• _DATA EXTRACTS_:
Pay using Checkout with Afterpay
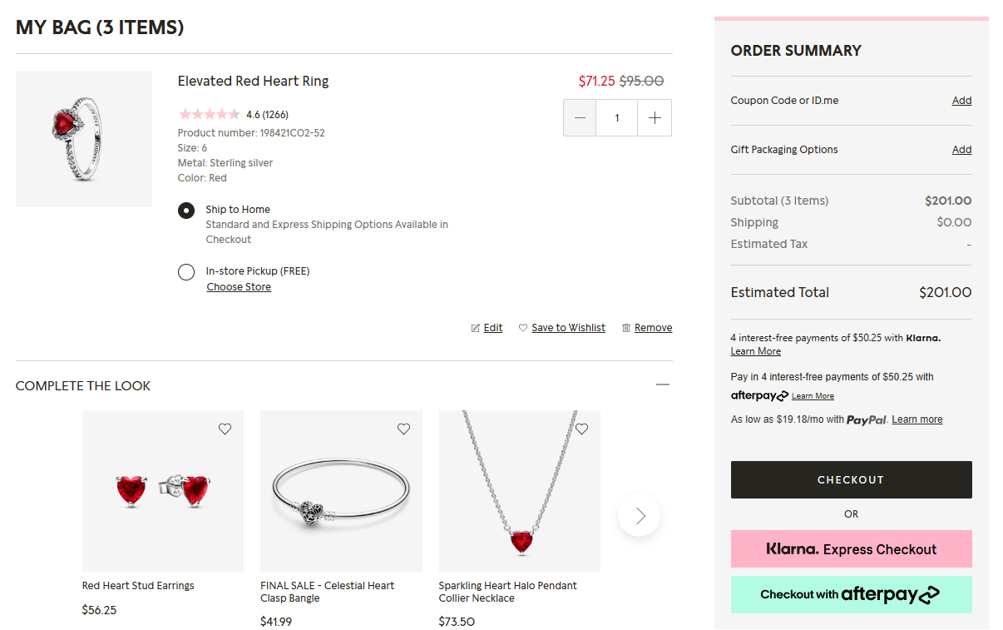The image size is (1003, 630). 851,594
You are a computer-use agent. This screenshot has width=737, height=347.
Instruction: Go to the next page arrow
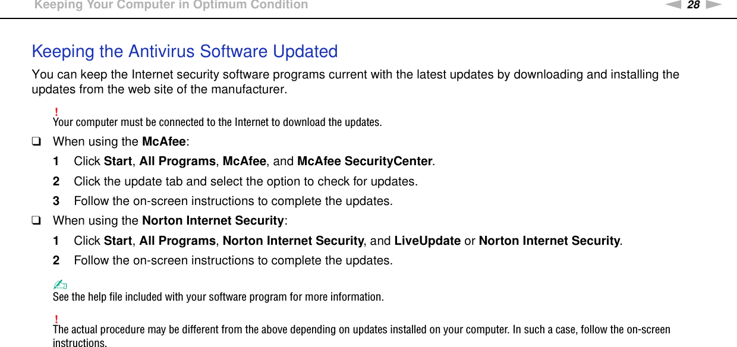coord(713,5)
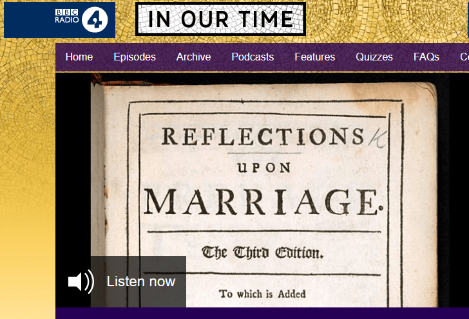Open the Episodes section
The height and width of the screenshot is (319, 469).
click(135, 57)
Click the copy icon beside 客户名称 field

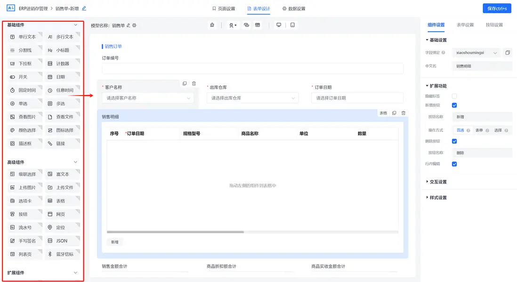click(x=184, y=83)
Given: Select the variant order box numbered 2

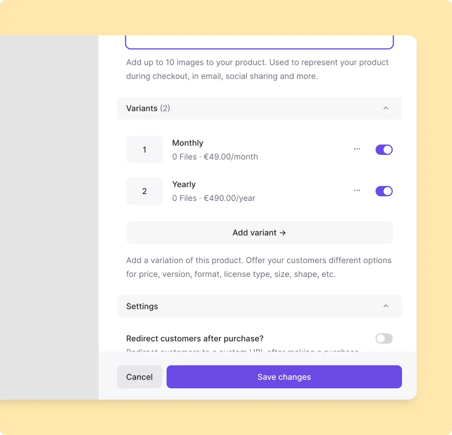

• _REQUIRED WORK_: Copy exactly, with no pictures, the lines from the line containing "You are a computer-use" through the last line of the records above.

• _ANSWER TO THIS PROBLEM_:
You are a computer-use agent. This screenshot has width=737, height=347.
Instruction: Go to the next page arrow
coord(713,5)
Open the Episodes section
The height and width of the screenshot is (319, 469).
click(135, 57)
Click the copy icon beside 客户名称 field

click(x=184, y=83)
Given: Select the variant order box numbered 2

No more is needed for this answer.